◆ **INPUT**
○ ○ ○
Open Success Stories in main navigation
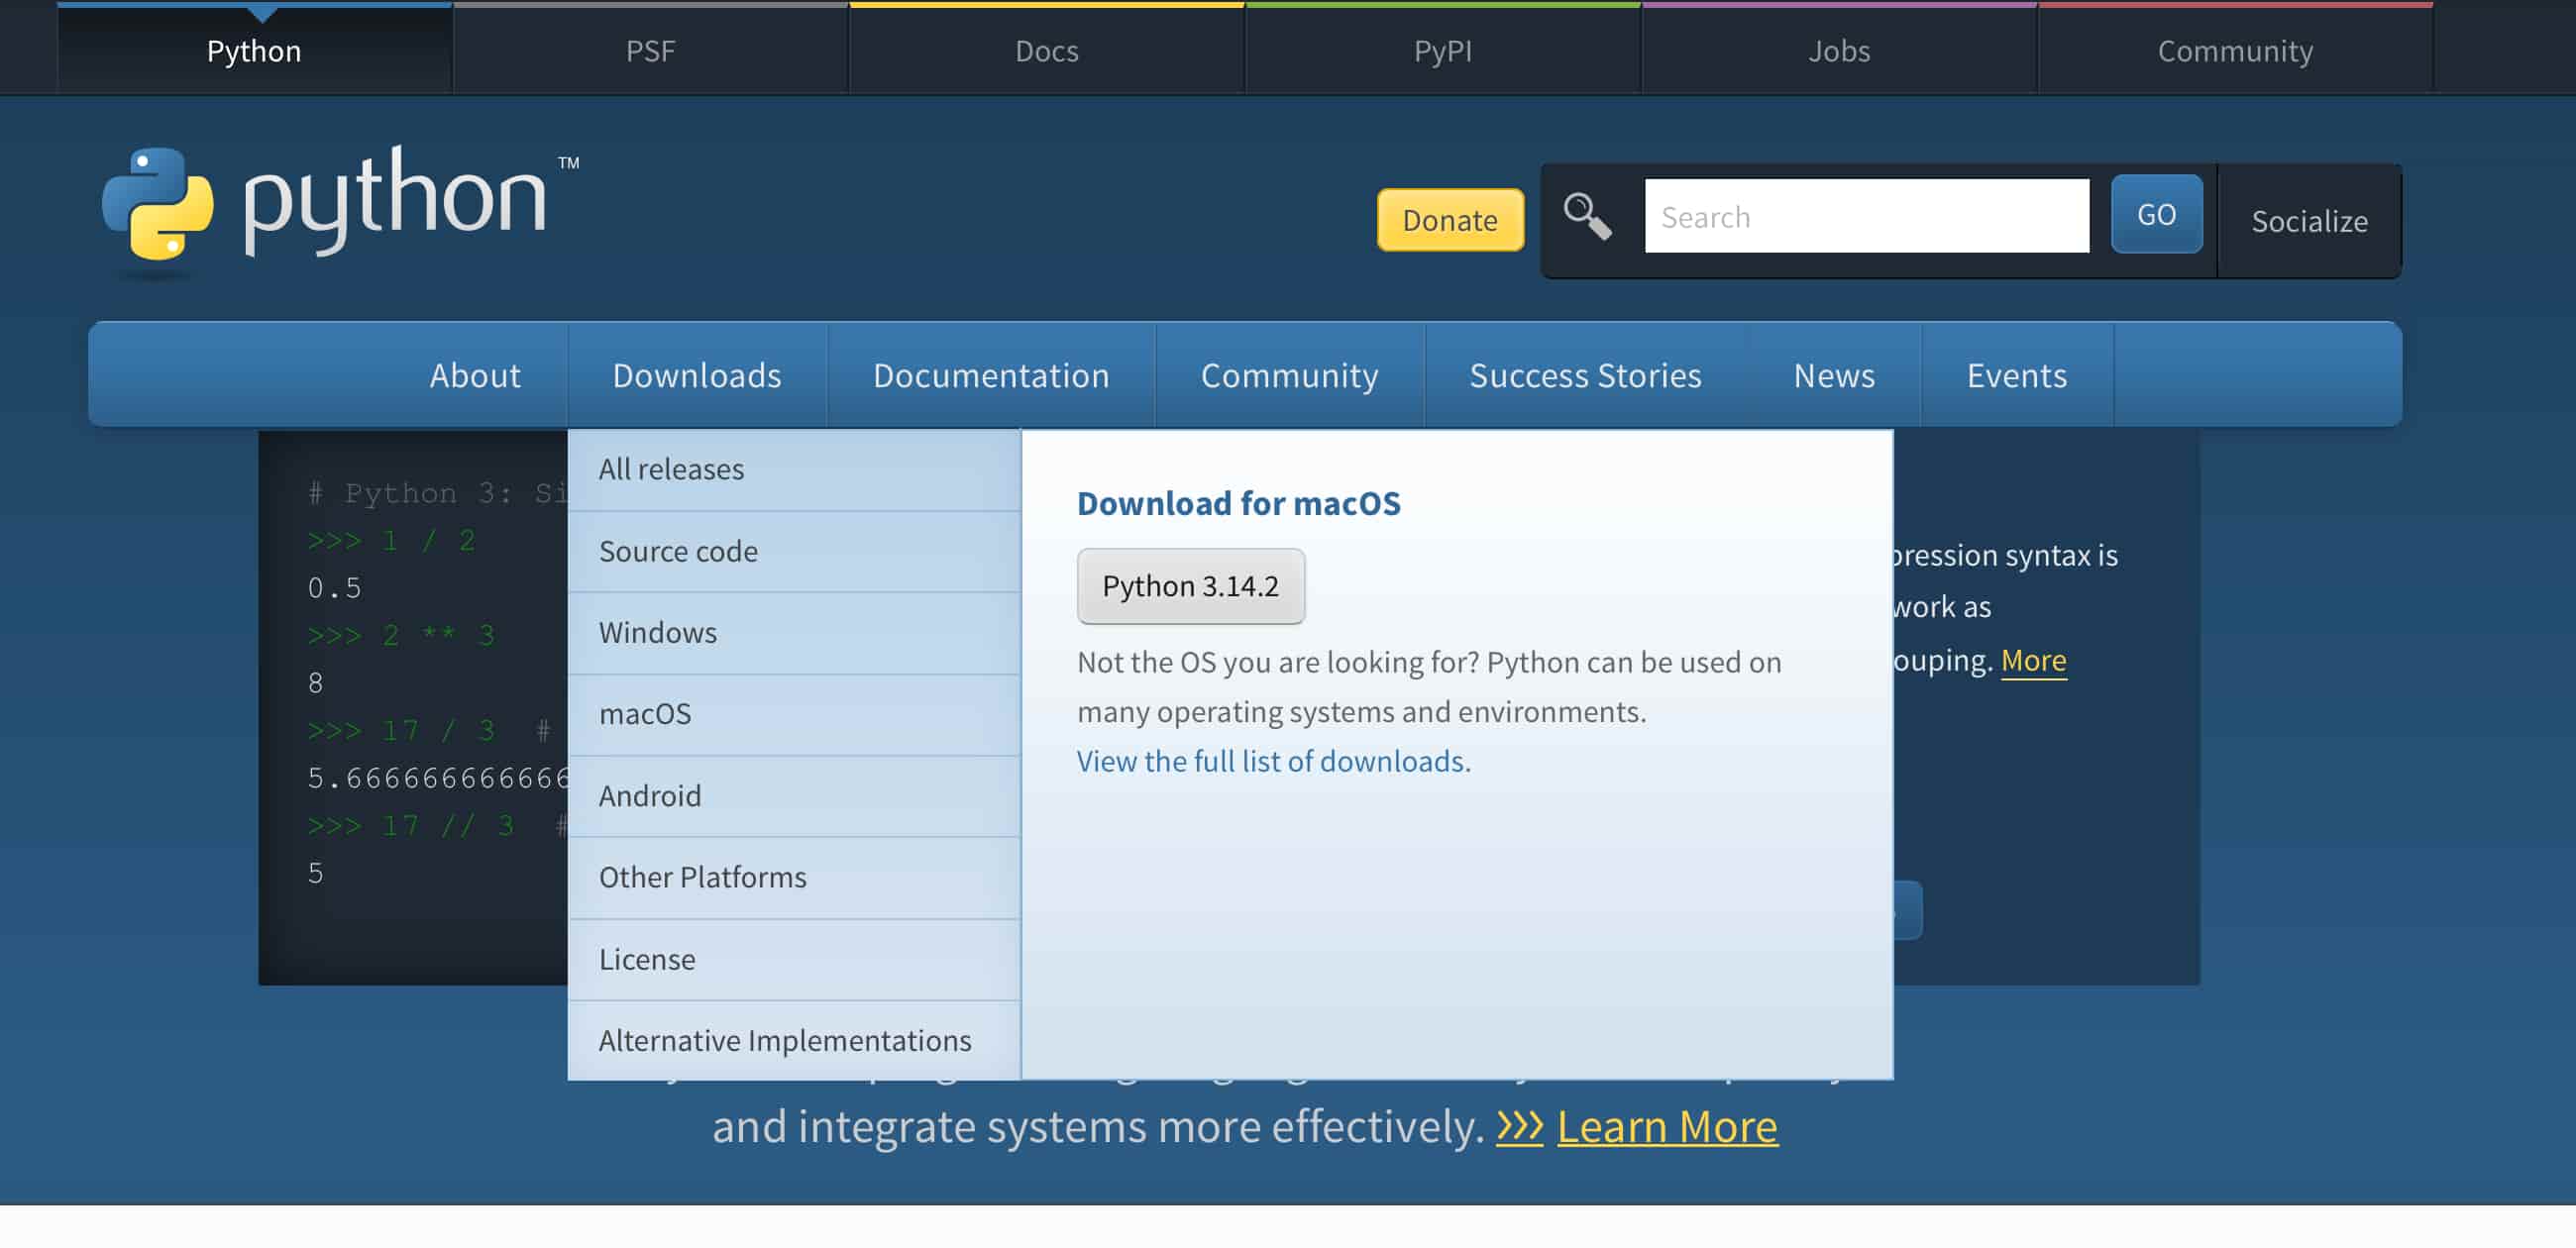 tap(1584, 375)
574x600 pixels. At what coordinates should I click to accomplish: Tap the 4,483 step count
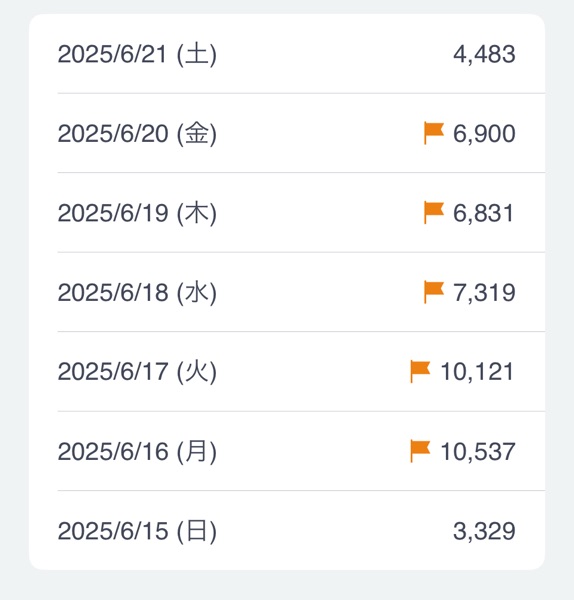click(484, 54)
○ ○ ○
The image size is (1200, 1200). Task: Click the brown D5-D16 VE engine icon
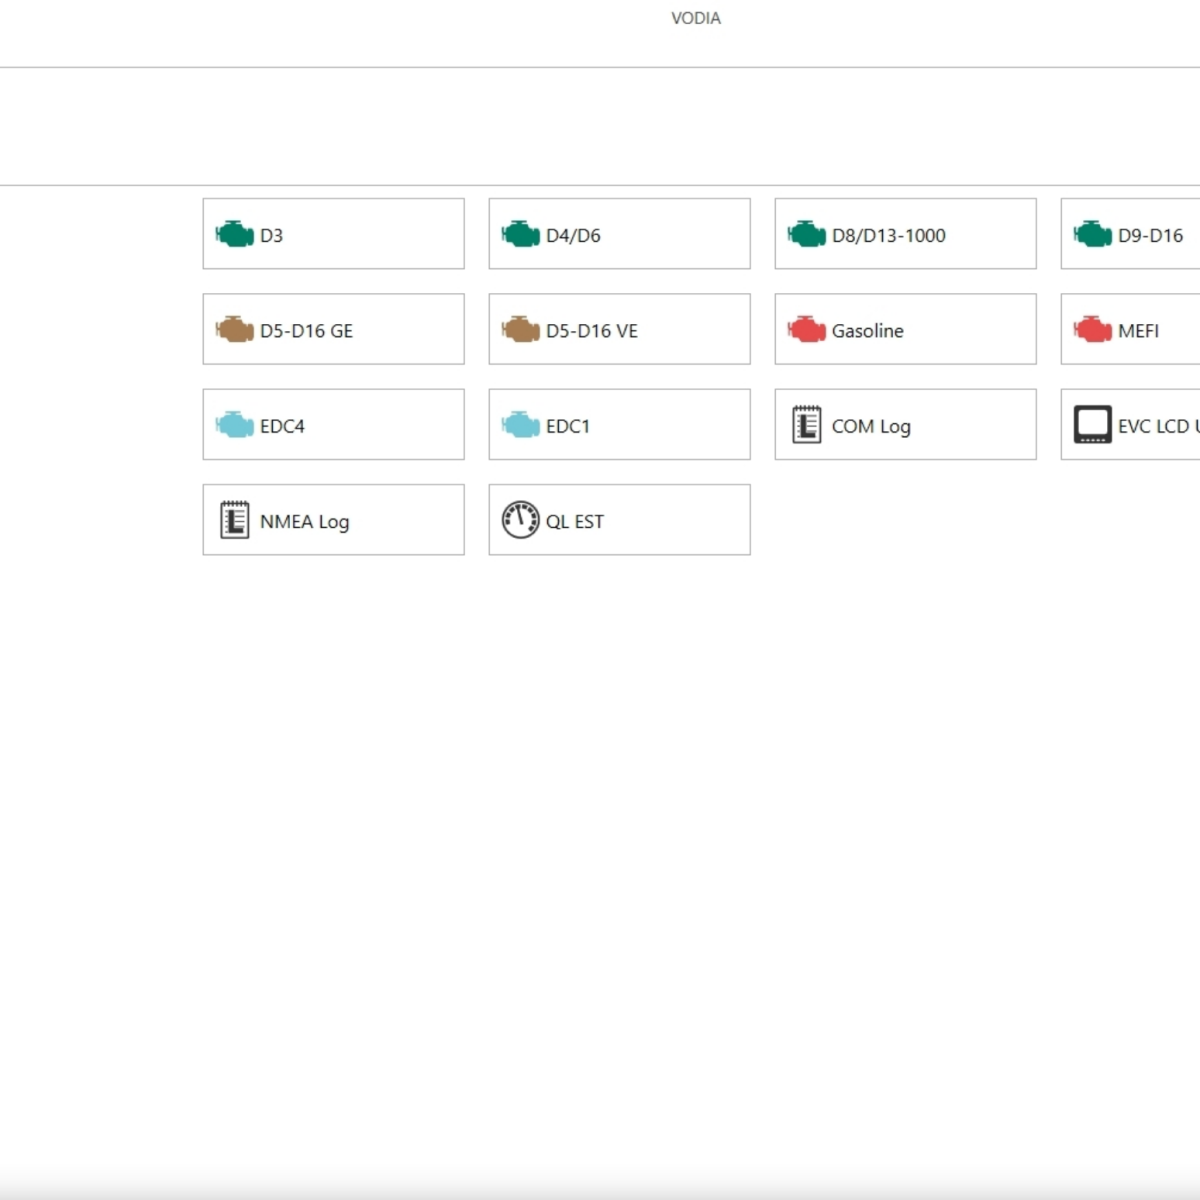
○ ○ ○
◆ **GIVEN EXERCISE**
Can you output everything from the line containing "Open Success Stories in main navigation" down to the line containing "click(484, 54)", reproducing those lines exactly but leaving out the pictures?

◆ **FULL RESPONSE**
Open Success Stories in main navigation
 tap(1584, 375)
574x600 pixels. At what coordinates should I click to accomplish: Tap the 4,483 step count
click(484, 54)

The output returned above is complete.